> _ABOUT THIS TASK_
Scan the records for the string "computer", then copy each line that has it.

Segment Start: SOURCE DATA

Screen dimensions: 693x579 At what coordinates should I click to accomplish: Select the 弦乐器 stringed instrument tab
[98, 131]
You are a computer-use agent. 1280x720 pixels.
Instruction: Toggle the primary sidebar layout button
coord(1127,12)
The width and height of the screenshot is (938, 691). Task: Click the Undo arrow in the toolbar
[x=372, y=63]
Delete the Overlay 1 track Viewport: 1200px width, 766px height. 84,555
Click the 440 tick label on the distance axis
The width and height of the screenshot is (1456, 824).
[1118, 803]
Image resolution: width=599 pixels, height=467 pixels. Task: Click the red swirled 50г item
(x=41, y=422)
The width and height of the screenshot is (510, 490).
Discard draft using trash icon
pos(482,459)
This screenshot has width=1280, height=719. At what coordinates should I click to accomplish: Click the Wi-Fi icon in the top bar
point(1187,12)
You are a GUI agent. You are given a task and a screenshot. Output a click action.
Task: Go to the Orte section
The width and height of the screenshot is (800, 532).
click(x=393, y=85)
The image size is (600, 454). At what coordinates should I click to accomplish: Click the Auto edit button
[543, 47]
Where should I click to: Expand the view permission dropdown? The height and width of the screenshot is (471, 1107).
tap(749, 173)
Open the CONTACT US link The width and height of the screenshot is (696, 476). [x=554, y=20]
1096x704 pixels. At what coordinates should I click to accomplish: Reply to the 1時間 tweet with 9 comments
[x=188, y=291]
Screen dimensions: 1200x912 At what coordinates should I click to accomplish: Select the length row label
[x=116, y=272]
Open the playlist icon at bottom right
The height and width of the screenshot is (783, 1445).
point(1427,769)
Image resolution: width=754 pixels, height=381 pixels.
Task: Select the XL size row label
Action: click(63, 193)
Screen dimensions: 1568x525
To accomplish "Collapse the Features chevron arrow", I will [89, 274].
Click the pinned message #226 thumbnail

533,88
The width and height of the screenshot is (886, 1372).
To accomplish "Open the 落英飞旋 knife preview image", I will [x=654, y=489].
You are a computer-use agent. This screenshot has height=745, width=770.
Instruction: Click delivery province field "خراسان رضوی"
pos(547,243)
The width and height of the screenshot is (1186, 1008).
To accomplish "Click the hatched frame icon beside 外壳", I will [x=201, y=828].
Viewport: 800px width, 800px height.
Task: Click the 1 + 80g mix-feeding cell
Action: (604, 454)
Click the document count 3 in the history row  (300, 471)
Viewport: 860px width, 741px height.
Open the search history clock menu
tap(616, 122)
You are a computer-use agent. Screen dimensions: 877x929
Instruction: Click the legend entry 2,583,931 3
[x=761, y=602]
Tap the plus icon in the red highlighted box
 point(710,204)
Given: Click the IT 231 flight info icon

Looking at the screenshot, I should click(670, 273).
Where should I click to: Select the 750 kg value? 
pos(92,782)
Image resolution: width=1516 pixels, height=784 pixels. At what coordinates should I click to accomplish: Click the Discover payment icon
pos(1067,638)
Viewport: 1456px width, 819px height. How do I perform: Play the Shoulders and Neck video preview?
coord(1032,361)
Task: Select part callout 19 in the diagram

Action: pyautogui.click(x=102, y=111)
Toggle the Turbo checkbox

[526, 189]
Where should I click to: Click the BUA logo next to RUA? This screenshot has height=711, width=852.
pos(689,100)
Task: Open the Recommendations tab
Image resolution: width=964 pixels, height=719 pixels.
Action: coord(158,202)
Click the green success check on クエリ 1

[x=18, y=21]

Segment End: SOURCE DATA

> _EXERCISE RESPONSE_
You are a computer-use agent. 1280x720 pixels.
You are a computer-use agent. This screenshot has height=745, width=770.
You are a computer-use agent. Screen dimensions: 877x929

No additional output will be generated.